▸ Exercise requirements: Below are entries. Reproduce exactly the lines between the line holding "Instruction: Select the" and the line holding "Task: Click the British", inclusive, and only those.
**** Material provided
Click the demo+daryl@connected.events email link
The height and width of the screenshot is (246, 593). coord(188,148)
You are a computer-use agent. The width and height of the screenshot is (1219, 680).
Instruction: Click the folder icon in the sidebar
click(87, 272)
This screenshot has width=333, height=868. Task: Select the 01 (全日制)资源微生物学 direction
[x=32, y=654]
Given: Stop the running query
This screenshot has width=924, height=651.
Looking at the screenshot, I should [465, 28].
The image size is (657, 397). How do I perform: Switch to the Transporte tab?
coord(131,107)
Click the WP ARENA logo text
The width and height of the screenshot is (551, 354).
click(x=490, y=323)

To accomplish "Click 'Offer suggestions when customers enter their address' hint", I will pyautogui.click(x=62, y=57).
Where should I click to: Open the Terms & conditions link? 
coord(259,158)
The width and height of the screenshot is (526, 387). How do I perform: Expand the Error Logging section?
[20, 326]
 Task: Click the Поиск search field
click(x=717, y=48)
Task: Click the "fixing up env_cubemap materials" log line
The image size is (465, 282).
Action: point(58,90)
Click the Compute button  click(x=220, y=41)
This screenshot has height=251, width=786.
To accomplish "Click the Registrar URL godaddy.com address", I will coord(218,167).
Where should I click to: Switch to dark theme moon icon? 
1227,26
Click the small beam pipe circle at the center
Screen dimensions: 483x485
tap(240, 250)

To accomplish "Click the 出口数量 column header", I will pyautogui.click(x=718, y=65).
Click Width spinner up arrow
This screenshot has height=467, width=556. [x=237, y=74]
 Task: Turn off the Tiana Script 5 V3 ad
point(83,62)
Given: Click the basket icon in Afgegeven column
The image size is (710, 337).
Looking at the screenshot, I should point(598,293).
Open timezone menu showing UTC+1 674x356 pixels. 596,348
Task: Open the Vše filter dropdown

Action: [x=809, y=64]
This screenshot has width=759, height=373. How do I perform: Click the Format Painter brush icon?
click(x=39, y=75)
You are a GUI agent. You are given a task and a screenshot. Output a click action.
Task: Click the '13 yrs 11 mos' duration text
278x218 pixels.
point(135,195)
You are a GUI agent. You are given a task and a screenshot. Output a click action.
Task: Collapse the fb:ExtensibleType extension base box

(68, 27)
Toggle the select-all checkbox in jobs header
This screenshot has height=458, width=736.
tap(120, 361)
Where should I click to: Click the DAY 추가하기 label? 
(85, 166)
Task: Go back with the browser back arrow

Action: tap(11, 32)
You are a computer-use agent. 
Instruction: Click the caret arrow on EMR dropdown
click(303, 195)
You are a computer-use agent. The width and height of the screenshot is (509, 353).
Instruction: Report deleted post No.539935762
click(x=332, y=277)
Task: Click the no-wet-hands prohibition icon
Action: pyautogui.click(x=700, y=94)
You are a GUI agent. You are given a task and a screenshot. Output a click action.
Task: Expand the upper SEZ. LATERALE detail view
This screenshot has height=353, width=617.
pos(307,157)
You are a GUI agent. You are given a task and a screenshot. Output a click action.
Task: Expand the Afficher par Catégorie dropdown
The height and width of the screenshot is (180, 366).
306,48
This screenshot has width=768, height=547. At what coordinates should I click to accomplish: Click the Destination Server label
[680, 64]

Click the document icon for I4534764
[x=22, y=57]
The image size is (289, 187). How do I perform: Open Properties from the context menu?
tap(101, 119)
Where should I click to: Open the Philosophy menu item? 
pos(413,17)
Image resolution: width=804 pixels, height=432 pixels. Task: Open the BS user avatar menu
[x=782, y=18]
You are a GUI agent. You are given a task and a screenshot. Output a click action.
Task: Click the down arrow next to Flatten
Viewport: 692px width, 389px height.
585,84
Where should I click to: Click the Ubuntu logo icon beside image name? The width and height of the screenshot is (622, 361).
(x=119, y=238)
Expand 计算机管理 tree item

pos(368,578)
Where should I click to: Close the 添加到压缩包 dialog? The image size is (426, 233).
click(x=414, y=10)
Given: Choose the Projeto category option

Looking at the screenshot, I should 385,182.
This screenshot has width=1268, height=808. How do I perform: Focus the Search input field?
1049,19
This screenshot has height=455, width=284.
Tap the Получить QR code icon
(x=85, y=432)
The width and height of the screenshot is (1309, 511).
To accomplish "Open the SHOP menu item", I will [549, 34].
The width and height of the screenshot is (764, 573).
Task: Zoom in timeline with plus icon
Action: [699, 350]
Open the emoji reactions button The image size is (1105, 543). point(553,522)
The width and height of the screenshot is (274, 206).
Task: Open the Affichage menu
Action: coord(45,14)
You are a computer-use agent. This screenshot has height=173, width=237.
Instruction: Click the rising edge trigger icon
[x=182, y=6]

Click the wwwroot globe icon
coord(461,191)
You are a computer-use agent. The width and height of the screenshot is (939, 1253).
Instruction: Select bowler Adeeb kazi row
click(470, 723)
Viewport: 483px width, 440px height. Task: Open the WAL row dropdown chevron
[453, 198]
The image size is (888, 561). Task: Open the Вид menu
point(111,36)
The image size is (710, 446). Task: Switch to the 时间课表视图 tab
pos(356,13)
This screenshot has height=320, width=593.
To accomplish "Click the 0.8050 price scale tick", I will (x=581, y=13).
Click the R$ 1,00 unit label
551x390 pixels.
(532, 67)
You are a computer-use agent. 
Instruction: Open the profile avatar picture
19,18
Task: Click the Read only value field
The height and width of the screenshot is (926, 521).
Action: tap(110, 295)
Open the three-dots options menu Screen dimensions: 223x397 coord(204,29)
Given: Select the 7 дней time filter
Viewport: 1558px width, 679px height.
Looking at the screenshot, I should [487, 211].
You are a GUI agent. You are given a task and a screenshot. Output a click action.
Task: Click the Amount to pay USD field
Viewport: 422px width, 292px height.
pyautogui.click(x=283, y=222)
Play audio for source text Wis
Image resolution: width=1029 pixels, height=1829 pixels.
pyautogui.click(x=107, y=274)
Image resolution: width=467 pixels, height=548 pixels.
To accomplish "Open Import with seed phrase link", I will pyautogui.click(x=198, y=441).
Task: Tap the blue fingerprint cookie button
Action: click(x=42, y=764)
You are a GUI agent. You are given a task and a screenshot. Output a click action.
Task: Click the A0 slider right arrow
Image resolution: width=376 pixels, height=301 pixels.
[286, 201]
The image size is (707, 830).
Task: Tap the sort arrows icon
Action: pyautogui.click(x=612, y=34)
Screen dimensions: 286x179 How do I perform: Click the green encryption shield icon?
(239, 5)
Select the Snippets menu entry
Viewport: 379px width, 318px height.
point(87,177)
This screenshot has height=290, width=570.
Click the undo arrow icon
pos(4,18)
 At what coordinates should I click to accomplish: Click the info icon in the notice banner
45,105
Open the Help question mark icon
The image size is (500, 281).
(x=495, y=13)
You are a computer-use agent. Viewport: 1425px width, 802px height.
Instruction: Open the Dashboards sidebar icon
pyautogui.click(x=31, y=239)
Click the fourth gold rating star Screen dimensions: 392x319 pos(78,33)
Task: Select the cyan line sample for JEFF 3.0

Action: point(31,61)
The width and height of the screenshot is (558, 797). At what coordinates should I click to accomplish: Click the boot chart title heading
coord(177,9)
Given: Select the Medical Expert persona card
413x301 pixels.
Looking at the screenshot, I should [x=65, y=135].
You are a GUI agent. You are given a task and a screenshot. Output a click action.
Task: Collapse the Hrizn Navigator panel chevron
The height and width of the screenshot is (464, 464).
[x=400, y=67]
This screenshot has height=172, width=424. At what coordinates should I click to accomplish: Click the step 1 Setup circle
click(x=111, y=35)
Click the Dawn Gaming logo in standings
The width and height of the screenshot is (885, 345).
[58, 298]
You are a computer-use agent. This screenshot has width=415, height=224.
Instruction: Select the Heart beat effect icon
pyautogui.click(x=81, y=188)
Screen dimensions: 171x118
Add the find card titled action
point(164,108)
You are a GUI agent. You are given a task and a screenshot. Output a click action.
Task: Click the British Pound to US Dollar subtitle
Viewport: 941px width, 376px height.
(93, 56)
********
▸ Result for this exercise:
Instruction: Select the Heart beat effect icon
pyautogui.click(x=81, y=188)
Screen dimensions: 171x118
Add the find card titled action
point(164,108)
You are a GUI agent. You are given a task and a screenshot. Output a click action.
Task: Click the British Pound to US Dollar subtitle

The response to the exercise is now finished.